Weight of the bale and particle size are related to feedstock composition. Therefore, this information becomes relevant to design the bale and all the logistics (e.g., handling and transportation).
Since storage days, particle size, weight of the bale and wrap material affect the switchgrass quality; statistical tools can also be used to track the quality performance of switchgrass bales and detect important deviations from specifications. This detection can lead to finding the root causes, assuring that the required biomass quality for the conversion process is met.
6. Future Work
Storage days are the most relevant factor in this study. Thus, future research should increase the knowledge in this particular factor. This work introduced three different storage periods. However, relevant information within those periods might need further investigation. Prediction models to better estimate the chemical composition in feedstock should be based in time-series analysis (e.g., moving average, exponential smoothing, regression analysis, and autoregressive integrated moving average, among others). In order to develop such models, it is recommended to gather sufficient data and adopt a multivariate approach. The insights related with storage days can be utilized to set restrictions in decision models. For instance, the bale of switchgrass cannot be stored for more than days due the changes in chemical composition. Moreover, this can be reflected in the objective function of an optimization model by including the opportunity cost in a profit or cost function.

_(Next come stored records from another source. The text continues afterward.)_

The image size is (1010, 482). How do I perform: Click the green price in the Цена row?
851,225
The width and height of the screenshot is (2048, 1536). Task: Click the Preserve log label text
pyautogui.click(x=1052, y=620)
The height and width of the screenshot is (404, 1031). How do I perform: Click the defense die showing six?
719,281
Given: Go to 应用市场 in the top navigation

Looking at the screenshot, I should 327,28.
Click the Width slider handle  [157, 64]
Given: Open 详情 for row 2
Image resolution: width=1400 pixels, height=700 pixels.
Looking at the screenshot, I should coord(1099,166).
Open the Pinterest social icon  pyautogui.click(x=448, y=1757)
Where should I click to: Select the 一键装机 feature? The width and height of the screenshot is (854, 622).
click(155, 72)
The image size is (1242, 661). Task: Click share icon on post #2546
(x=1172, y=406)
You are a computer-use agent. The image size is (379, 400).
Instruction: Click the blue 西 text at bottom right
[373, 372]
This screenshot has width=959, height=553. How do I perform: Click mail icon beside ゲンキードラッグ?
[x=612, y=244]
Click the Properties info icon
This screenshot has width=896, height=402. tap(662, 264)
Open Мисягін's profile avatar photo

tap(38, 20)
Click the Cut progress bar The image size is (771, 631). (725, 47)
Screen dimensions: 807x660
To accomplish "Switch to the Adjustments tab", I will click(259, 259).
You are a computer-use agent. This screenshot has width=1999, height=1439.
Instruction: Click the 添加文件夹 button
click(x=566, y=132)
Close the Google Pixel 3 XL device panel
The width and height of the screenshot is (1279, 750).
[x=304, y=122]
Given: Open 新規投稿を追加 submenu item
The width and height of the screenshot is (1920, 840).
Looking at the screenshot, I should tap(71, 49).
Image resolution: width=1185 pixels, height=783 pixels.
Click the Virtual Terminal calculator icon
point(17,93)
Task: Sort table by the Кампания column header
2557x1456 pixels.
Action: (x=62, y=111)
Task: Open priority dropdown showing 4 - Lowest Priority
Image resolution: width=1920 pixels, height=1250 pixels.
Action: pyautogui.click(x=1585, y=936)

Quality assurance is also a promising area of research due to its role in the reliability and economically feasibility of bioenergy production. Development of tools such as statistical quality control within a multivariate frame is a plausible approach since biomass has several properties that are involved within its energy extraction. Assuring that these properties meet the specifications is vital to detect and prevent any issues in the conversion process.
Physical constitution of feedstock bales is also a promising line of research, the weight and the particle size can be critical in logistical decisions because they affect the chemical composition and, hence, the production yield of biofuels. Therefore, more research including factors related to physical properties in the biomass supply chain decision making and management is needed.